そこから言えることは、関係性すら知り得ない目の前の物を描いた時と、関係性まで熟知しそれをこのタイミングだからこそ描くという時で、描き方が変わるのは自然なことです。
つまり、「上手い絵」を単純に形や色味だけで追ってしまうと、絵に感情が含まれません。
言い換えると、その絵を見た時にも、描かれた事実が情報となって認識できるだけです。
それはつまり、AIにも代替えできる作業なのです。
ある意味で、不完全さや違和感も、その場面だからこそ起こったことで、唯一無二を表してします。
母親の作る味噌汁の味を覚えているように、その関係性でピンと感じることがあるのです。
究極的なことを言えば、「感覚」的な要素ほど、今後は価値あるものへとなるはずで、形式的に置き換えられるモノは統合されて簡素化されるでしょう。
今後求めるべき「スキル」とは?
会社でいうと、「社長」になることです。
組織の長という意味ではなく、仕事現場で起こり得る流儀テクニックの取得も大切ですが、さらに言えばその方針や流れを決定する立場がポイントです。
税理士という仕事も、確定申告書の作成を機械的にこなしていても、いつかはパソコンで処理できてしまうでしょう。
しかし、個別の品目をどう処理するべきか、納税という立場から考える立場になれれば、欠かせない存在になります。
介護業界でいうと、現場の介護スタッフではなく、ケアプランを作るケアマネになることで、しかもそのケアプラン作成の準備段階こそが肝です。
「介護とは何か?」
その答えは立場によっても大きく異なるでしょう。
しかし、ケアプラン作成をするケアマネは、その経験や知識を最大限に活かせる立場です。
単純に「在宅復帰」というワードを使うことは簡単ですが、それを実現させるためには様々な関係者への配慮も求められます。
例えばAIにケアプランを作ってとお願いすれば、過去の実績からそれっぽいプランができるでしょう。
しかし、それが本当に求めている計画なのかというと、感情を理解しない限りは評価さえできません。

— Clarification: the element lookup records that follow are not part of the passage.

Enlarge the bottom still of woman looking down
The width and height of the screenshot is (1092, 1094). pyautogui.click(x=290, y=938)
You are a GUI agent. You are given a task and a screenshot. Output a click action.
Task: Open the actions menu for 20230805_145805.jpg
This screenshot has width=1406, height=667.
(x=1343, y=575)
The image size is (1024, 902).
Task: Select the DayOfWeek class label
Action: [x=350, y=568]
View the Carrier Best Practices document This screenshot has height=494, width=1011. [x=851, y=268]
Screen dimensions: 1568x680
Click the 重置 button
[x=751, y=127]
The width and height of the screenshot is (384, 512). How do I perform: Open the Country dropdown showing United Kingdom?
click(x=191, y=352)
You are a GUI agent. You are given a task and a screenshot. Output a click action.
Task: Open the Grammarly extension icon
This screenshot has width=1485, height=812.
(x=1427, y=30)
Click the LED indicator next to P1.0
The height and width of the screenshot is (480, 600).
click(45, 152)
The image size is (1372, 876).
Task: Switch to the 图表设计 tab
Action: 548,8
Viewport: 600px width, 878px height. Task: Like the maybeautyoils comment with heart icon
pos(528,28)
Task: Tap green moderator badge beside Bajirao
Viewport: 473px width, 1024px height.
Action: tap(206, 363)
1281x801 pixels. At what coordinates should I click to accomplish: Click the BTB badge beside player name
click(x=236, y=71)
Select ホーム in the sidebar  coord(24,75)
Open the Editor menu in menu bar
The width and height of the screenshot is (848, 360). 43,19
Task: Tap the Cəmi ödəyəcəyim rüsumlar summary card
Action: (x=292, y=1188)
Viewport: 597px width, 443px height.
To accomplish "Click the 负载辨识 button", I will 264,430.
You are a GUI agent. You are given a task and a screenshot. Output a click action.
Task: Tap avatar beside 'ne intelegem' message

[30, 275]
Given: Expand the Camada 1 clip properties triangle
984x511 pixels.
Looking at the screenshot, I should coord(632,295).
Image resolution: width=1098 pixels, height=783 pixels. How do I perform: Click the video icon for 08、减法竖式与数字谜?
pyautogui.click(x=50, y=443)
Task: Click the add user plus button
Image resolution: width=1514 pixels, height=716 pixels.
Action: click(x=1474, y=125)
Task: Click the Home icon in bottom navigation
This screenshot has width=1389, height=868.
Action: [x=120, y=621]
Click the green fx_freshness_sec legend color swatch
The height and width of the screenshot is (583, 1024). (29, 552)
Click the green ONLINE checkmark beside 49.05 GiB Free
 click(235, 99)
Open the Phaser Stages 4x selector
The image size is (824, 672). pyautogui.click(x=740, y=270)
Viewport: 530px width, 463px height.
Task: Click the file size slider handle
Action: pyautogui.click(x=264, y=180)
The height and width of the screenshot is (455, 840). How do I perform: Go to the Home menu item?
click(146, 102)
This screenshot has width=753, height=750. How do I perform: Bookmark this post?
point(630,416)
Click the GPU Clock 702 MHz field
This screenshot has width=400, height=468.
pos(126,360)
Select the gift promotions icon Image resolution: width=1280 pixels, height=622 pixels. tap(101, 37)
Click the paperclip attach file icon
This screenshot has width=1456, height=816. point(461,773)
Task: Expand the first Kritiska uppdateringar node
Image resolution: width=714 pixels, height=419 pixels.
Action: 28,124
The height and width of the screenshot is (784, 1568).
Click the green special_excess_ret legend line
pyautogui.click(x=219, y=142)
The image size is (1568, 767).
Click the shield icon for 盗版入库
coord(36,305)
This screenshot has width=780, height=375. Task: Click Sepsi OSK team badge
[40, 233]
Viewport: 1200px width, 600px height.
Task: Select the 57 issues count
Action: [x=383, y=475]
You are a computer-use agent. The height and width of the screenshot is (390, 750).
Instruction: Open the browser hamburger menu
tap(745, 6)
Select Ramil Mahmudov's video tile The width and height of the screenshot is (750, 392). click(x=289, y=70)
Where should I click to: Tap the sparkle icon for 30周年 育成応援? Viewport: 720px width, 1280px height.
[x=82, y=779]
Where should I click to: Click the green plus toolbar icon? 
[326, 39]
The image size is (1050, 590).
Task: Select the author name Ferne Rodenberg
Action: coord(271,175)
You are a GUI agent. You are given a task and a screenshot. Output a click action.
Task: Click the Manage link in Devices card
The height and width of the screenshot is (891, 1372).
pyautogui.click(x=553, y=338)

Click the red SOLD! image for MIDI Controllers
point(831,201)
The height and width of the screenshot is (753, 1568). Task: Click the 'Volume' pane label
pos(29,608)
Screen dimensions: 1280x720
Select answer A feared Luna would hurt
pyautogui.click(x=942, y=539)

つまり、人間人間として持つ感覚を扱える立場にいれば、その先もその立場やスキルはなくなることはないのです。
もっとシンプルに言えば、「あの人だから」という存在になることができれば、存在自体が価値なので、置き換えられるものではありません。
ただ、「可愛い」とか「キレイ」のような、他人がその瞬間に思う感覚だけで成立した評価は、別の誰かに取って代わるかもしれません。
だからこそ、「味わい」のように、深みを持つことで、長く愛される存在になれるのでしょう。
「ホッとする」というような評価が得られたら、それは大切するべきことです。
なぜなら、簡単に人を癒せたりしないからです。